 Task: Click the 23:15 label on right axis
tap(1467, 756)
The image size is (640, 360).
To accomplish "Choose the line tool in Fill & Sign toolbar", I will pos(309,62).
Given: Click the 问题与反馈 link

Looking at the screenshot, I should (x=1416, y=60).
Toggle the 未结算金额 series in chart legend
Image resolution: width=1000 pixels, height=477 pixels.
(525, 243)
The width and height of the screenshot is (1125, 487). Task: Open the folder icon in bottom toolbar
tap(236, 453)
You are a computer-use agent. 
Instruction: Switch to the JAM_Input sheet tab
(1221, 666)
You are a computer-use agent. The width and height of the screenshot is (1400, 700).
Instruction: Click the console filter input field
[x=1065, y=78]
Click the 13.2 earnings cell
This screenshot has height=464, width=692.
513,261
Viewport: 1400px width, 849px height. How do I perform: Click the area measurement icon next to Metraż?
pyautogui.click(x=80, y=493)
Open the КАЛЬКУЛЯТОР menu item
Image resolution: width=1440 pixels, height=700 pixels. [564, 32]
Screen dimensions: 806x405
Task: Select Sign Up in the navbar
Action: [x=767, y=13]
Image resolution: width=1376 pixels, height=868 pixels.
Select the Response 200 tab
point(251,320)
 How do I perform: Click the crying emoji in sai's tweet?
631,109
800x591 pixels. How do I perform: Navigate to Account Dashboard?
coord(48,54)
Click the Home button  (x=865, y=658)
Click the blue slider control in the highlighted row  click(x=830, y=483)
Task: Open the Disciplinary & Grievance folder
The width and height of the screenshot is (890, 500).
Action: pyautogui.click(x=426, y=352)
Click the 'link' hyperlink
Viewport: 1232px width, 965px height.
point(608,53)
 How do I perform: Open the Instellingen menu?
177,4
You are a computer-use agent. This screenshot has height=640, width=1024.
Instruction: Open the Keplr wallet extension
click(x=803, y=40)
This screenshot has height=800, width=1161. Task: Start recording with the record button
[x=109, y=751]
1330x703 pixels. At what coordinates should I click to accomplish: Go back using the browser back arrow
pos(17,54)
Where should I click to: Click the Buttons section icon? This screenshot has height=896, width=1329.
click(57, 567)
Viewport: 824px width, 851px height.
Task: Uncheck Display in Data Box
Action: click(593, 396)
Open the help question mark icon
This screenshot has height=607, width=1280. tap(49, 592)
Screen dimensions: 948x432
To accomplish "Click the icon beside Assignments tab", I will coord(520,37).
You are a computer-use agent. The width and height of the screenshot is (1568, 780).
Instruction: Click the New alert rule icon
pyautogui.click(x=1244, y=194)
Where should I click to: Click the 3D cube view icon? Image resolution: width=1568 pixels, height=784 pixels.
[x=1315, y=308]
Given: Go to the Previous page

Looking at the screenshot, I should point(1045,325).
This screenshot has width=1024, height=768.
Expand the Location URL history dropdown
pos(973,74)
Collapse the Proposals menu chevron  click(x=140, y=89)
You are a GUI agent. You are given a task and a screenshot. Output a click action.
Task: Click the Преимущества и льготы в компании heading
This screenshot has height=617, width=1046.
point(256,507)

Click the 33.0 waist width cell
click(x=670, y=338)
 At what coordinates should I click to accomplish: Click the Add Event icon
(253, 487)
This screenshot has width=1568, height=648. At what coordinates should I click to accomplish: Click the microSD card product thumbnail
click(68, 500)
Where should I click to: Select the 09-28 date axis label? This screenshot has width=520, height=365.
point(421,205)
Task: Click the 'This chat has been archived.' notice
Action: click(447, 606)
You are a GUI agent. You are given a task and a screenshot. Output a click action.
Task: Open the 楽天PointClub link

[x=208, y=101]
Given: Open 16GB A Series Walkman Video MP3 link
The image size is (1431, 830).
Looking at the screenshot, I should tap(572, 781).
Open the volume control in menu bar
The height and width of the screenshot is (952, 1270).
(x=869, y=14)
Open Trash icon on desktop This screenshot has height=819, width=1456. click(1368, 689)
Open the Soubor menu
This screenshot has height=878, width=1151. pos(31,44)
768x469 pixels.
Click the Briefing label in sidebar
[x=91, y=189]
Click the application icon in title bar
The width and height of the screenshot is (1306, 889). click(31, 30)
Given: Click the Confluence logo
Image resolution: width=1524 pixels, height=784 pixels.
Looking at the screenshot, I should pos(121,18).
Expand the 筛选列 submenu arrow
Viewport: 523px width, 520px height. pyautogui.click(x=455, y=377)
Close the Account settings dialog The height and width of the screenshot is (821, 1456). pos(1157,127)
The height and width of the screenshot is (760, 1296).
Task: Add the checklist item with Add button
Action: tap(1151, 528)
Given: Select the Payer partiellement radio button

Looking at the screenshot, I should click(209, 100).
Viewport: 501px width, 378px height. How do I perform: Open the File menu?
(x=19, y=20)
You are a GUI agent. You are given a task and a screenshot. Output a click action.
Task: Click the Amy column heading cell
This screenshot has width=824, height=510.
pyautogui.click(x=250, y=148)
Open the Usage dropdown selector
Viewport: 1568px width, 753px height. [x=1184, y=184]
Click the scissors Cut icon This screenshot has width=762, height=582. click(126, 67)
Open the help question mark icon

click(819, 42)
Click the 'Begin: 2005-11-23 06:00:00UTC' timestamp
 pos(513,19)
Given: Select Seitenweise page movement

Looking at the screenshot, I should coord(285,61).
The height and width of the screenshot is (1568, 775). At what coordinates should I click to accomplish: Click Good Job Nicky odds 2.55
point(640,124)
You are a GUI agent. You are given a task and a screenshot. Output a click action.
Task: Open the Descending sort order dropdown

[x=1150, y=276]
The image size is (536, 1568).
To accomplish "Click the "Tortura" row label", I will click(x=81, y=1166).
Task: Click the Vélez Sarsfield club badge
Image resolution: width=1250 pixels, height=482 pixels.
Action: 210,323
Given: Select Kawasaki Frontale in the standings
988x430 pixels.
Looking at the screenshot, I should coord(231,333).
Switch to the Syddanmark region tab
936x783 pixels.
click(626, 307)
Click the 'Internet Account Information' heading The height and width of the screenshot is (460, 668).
━━━━━━━━━━━━━━━━
(Goal of the exercise) Copy all the records above with every "computer-use agent" changed to "screen assistant", keeping the rest the same.

(Full solution)
 Task: Click the 23:15 label on right axis
tap(1467, 756)
The image size is (640, 360).
To accomplish "Choose the line tool in Fill & Sign toolbar", I will pos(309,62).
Given: Click the 问题与反馈 link

Looking at the screenshot, I should (x=1416, y=60).
Toggle the 未结算金额 series in chart legend
Image resolution: width=1000 pixels, height=477 pixels.
(525, 243)
The width and height of the screenshot is (1125, 487). Task: Open the folder icon in bottom toolbar
tap(236, 453)
You are a screen assistant. 
Instruction: Switch to the JAM_Input sheet tab
(1221, 666)
You are a screen assistant. The width and height of the screenshot is (1400, 700).
Instruction: Click the console filter input field
[x=1065, y=78]
Click the 13.2 earnings cell
This screenshot has height=464, width=692.
513,261
Viewport: 1400px width, 849px height. How do I perform: Click the area measurement icon next to Metraż?
pyautogui.click(x=80, y=493)
Open the КАЛЬКУЛЯТОР menu item
Image resolution: width=1440 pixels, height=700 pixels. [564, 32]
Screen dimensions: 806x405
Task: Select Sign Up in the navbar
Action: [x=767, y=13]
Image resolution: width=1376 pixels, height=868 pixels.
Select the Response 200 tab
point(251,320)
 How do I perform: Click the crying emoji in sai's tweet?
631,109
800x591 pixels. How do I perform: Navigate to Account Dashboard?
coord(48,54)
Click the Home button  (x=865, y=658)
Click the blue slider control in the highlighted row  click(x=830, y=483)
Task: Open the Disciplinary & Grievance folder
The width and height of the screenshot is (890, 500).
Action: pyautogui.click(x=426, y=352)
Click the 'link' hyperlink
Viewport: 1232px width, 965px height.
point(608,53)
 How do I perform: Open the Instellingen menu?
177,4
You are a screen assistant. This screenshot has height=640, width=1024.
Instruction: Open the Keplr wallet extension
click(x=803, y=40)
This screenshot has height=800, width=1161. Task: Start recording with the record button
[x=109, y=751]
1330x703 pixels. At what coordinates should I click to accomplish: Go back using the browser back arrow
pos(17,54)
Where should I click to: Click the Buttons section icon? This screenshot has height=896, width=1329.
click(57, 567)
Viewport: 824px width, 851px height.
Task: Uncheck Display in Data Box
Action: click(593, 396)
Open the help question mark icon
This screenshot has height=607, width=1280. tap(49, 592)
Screen dimensions: 948x432
To accomplish "Click the icon beside Assignments tab", I will coord(520,37).
You are a screen assistant. The width and height of the screenshot is (1568, 780).
Instruction: Click the New alert rule icon
pyautogui.click(x=1244, y=194)
Where should I click to: Click the 3D cube view icon? Image resolution: width=1568 pixels, height=784 pixels.
[x=1315, y=308]
Given: Go to the Previous page

Looking at the screenshot, I should point(1045,325).
This screenshot has width=1024, height=768.
Expand the Location URL history dropdown
pos(973,74)
Collapse the Proposals menu chevron  click(x=140, y=89)
You are a GUI agent. You are given a task and a screenshot. Output a click action.
Task: Click the Преимущества и льготы в компании heading
This screenshot has height=617, width=1046.
point(256,507)

Click the 33.0 waist width cell
click(x=670, y=338)
 At what coordinates should I click to accomplish: Click the Add Event icon
(253, 487)
This screenshot has width=1568, height=648. At what coordinates should I click to accomplish: Click the microSD card product thumbnail
click(68, 500)
Where should I click to: Select the 09-28 date axis label? This screenshot has width=520, height=365.
point(421,205)
Task: Click the 'This chat has been archived.' notice
Action: click(447, 606)
You are a GUI agent. You are given a task and a screenshot. Output a click action.
Task: Open the 楽天PointClub link

[x=208, y=101]
Given: Open 16GB A Series Walkman Video MP3 link
The image size is (1431, 830).
Looking at the screenshot, I should tap(572, 781).
Open the volume control in menu bar
The height and width of the screenshot is (952, 1270).
(x=869, y=14)
Open Trash icon on desktop This screenshot has height=819, width=1456. click(1368, 689)
Open the Soubor menu
This screenshot has height=878, width=1151. pos(31,44)
768x469 pixels.
Click the Briefing label in sidebar
[x=91, y=189]
Click the application icon in title bar
The width and height of the screenshot is (1306, 889). click(31, 30)
Given: Click the Confluence logo
Image resolution: width=1524 pixels, height=784 pixels.
Looking at the screenshot, I should pos(121,18).
Expand the 筛选列 submenu arrow
Viewport: 523px width, 520px height. pyautogui.click(x=455, y=377)
Close the Account settings dialog The height and width of the screenshot is (821, 1456). pos(1157,127)
The height and width of the screenshot is (760, 1296).
Task: Add the checklist item with Add button
Action: tap(1151, 528)
Given: Select the Payer partiellement radio button

Looking at the screenshot, I should click(209, 100).
Viewport: 501px width, 378px height. How do I perform: Open the File menu?
(x=19, y=20)
You are a GUI agent. You are given a task and a screenshot. Output a click action.
Task: Click the Amy column heading cell
This screenshot has width=824, height=510.
pyautogui.click(x=250, y=148)
Open the Usage dropdown selector
Viewport: 1568px width, 753px height. [x=1184, y=184]
Click the scissors Cut icon This screenshot has width=762, height=582. click(126, 67)
Open the help question mark icon

click(819, 42)
Click the 'Begin: 2005-11-23 06:00:00UTC' timestamp
 pos(513,19)
Given: Select Seitenweise page movement

Looking at the screenshot, I should coord(285,61).
The height and width of the screenshot is (1568, 775). At what coordinates should I click to accomplish: Click Good Job Nicky odds 2.55
point(640,124)
You are a GUI agent. You are given a task and a screenshot. Output a click action.
Task: Open the Descending sort order dropdown

[x=1150, y=276]
The image size is (536, 1568).
To accomplish "Click the "Tortura" row label", I will click(x=81, y=1166).
Task: Click the Vélez Sarsfield club badge
Image resolution: width=1250 pixels, height=482 pixels.
Action: 210,323
Given: Select Kawasaki Frontale in the standings
988x430 pixels.
Looking at the screenshot, I should coord(231,333).
Switch to the Syddanmark region tab
936x783 pixels.
click(626, 307)
Click the 'Internet Account Information' heading The height and width of the screenshot is (460, 668).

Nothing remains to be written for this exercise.